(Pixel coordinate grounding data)
== Segment start ==
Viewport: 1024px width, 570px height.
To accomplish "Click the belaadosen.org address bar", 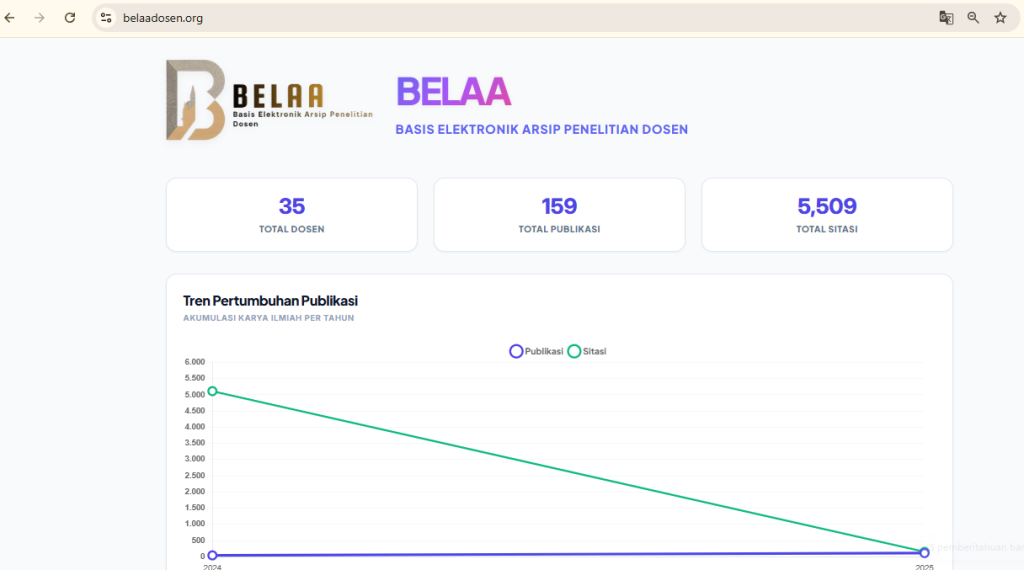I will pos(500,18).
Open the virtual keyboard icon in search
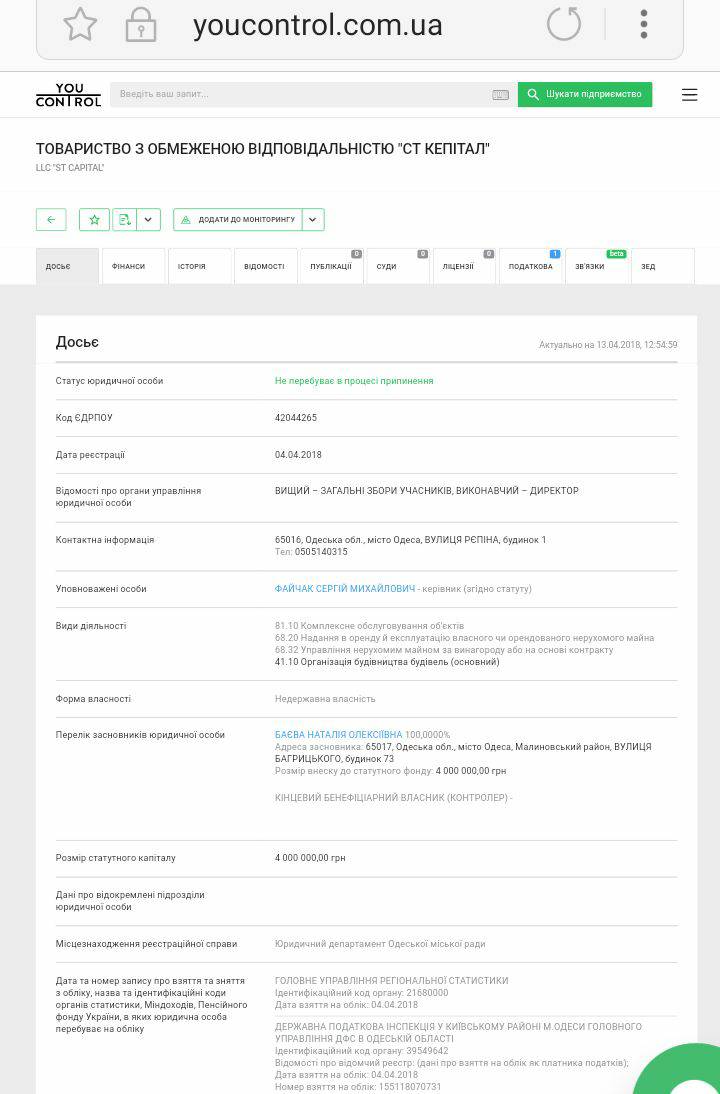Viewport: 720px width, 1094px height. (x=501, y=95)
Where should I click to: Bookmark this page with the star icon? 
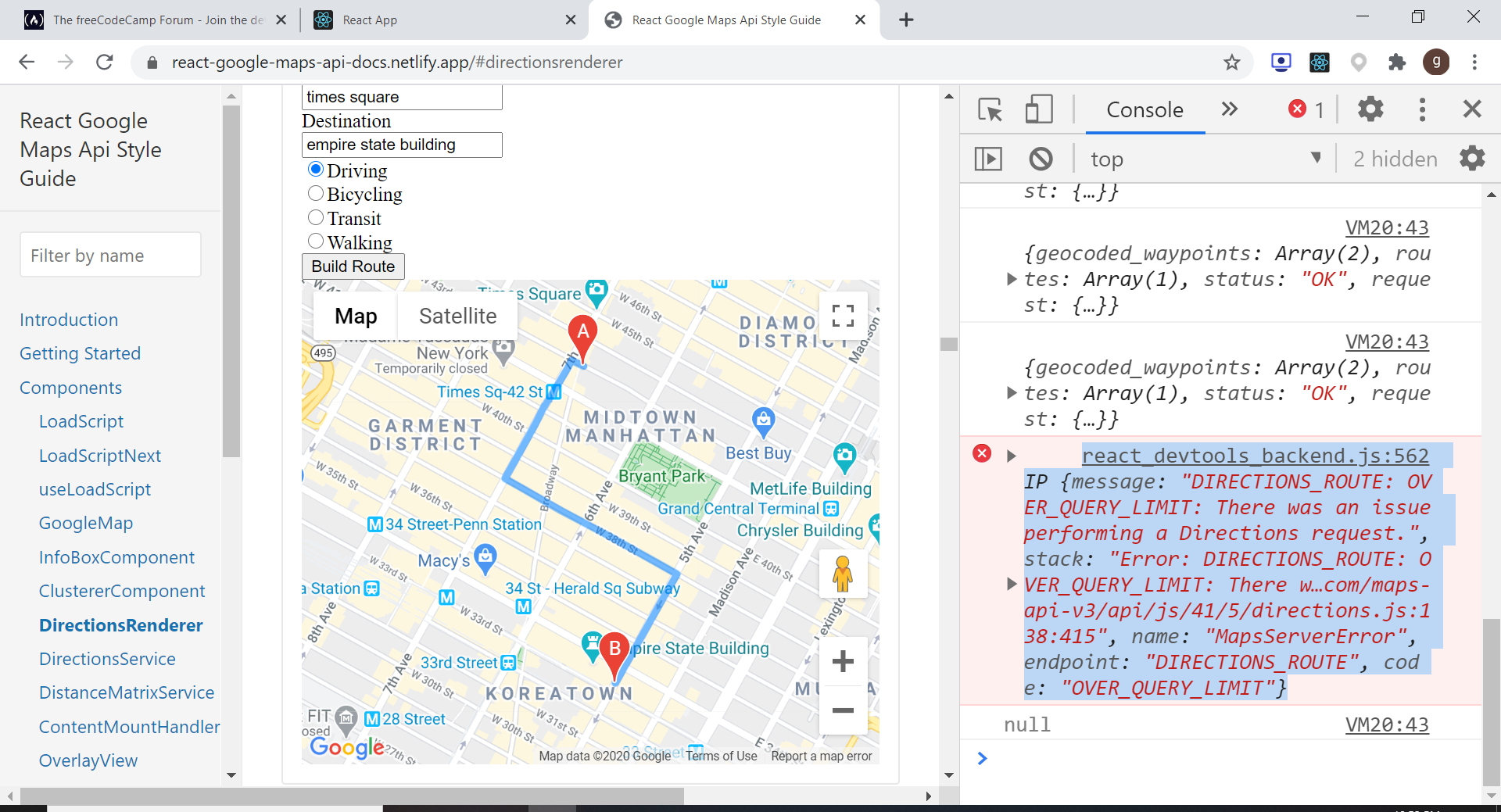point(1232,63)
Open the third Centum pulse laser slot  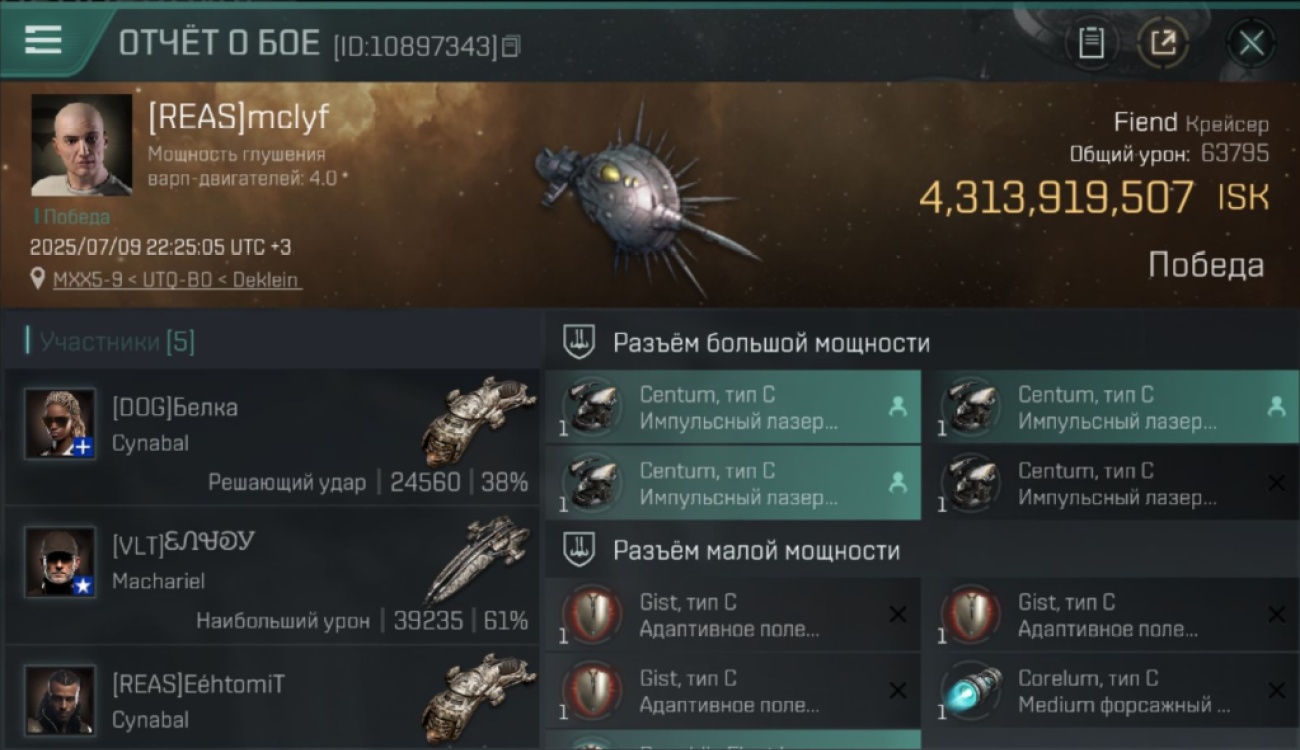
== Segment end ==
WHAT THE EXERCISE ASKS:
Give again, word for word, only the lines from the line containing "Where should I" through the last line above, both included; leave the pictures out.

SOLUTION TO THIS PROBLEM:
Where should I click to: Bookmark this page with the star icon? 
point(1232,63)
Open the third Centum pulse laser slot  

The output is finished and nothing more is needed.